Print every line of the data word for word.

+++

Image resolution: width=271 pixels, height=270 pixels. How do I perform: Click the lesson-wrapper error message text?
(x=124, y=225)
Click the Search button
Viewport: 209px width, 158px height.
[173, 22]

+++

Solution to this task
Image resolution: width=271 pixels, height=270 pixels. How do I perform: Click the lesson-wrapper error message text?
(x=124, y=225)
Click the Search button
Viewport: 209px width, 158px height.
[173, 22]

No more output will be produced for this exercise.